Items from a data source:

'''

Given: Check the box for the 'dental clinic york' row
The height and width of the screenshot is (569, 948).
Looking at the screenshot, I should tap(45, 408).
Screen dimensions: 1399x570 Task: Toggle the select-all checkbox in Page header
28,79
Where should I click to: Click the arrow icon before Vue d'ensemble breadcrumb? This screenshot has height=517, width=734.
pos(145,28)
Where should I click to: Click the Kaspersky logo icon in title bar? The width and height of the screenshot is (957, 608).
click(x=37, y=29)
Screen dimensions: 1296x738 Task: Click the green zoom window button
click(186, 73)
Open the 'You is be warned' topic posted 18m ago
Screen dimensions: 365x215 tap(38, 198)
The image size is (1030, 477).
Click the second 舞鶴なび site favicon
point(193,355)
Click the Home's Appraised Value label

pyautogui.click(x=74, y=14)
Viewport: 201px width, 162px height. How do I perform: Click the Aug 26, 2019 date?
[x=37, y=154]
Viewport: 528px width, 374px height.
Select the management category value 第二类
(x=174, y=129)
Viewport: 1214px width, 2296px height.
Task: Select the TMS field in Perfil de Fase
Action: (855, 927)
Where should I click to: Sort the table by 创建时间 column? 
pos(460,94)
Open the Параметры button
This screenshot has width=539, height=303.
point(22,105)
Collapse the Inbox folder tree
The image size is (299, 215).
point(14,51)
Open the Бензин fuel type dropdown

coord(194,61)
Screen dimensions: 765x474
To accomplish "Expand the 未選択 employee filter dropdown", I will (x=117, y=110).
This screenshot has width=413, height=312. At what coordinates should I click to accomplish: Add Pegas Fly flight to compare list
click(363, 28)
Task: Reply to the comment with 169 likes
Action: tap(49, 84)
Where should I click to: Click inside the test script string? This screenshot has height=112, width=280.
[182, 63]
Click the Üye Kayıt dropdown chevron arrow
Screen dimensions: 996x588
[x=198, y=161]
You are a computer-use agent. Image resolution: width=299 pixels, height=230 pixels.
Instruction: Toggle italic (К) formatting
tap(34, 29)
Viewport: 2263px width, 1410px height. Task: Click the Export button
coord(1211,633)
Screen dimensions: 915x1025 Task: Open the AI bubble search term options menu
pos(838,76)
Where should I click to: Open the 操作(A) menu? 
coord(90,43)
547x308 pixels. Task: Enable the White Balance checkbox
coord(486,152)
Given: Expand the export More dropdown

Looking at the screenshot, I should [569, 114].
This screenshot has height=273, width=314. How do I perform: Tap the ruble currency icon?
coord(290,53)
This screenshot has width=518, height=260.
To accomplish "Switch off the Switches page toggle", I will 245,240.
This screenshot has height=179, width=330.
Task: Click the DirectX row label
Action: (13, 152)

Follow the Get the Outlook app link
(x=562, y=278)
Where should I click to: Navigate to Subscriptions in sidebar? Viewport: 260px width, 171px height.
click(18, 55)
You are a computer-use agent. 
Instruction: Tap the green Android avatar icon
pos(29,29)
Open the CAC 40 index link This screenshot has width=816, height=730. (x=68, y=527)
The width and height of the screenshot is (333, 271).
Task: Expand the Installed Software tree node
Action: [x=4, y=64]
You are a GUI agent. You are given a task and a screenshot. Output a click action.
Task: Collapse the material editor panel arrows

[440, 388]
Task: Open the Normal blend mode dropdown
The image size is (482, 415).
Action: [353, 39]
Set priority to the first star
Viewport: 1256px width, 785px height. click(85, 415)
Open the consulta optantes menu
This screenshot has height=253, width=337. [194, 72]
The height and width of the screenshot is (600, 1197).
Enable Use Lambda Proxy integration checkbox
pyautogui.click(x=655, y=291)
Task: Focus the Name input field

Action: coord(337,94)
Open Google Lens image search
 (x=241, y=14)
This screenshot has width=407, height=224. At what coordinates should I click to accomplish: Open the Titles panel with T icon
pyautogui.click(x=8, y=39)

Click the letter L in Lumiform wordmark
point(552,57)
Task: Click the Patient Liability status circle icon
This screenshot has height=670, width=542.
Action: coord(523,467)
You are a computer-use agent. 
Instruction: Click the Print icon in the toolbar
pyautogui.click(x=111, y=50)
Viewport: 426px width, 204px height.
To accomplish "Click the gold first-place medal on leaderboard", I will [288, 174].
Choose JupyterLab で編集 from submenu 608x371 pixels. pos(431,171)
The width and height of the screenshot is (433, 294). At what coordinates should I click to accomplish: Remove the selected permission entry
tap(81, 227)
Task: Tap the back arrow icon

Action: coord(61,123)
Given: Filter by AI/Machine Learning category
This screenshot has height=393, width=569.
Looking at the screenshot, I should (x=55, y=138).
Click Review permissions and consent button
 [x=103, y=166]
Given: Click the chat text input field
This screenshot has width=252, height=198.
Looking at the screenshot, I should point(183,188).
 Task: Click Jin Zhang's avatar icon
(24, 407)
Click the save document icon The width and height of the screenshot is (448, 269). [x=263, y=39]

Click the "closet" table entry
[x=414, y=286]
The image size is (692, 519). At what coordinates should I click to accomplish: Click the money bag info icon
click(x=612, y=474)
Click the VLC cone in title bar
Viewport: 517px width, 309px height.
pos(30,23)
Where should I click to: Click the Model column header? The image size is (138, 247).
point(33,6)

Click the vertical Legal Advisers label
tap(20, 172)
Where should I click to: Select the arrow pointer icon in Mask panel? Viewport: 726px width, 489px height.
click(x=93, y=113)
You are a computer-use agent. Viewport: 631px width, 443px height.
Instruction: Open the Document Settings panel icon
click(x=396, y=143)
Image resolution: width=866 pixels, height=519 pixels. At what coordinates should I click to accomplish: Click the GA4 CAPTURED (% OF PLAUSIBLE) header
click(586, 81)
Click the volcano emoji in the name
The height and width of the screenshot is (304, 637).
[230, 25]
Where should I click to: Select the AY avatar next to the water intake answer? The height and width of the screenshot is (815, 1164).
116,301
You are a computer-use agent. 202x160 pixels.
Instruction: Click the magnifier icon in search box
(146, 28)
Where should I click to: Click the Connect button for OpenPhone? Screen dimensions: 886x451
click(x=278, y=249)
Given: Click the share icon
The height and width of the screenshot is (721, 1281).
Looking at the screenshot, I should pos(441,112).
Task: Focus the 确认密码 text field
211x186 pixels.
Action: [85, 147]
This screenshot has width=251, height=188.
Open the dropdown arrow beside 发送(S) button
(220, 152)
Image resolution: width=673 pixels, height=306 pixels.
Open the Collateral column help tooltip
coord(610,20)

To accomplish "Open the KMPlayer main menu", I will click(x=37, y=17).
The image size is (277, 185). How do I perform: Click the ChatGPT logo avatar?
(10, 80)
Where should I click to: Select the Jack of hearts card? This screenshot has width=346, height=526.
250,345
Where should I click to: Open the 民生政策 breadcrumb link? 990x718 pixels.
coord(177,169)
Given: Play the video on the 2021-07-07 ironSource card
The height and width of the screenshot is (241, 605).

'''

• _WHAT TO WORK ON_: Go line by line through the data and copy any that contain "computer".

• _ANSWER TO THIS PROBLEM_:
You are a computer-use agent. Image resolution: width=299 pixels, height=230 pixels.
You are a computer-use agent. 
You are a computer-use agent. 
You are a computer-use agent. Viewport: 631px width, 443px height.
You are a computer-use agent. 202x160 pixels.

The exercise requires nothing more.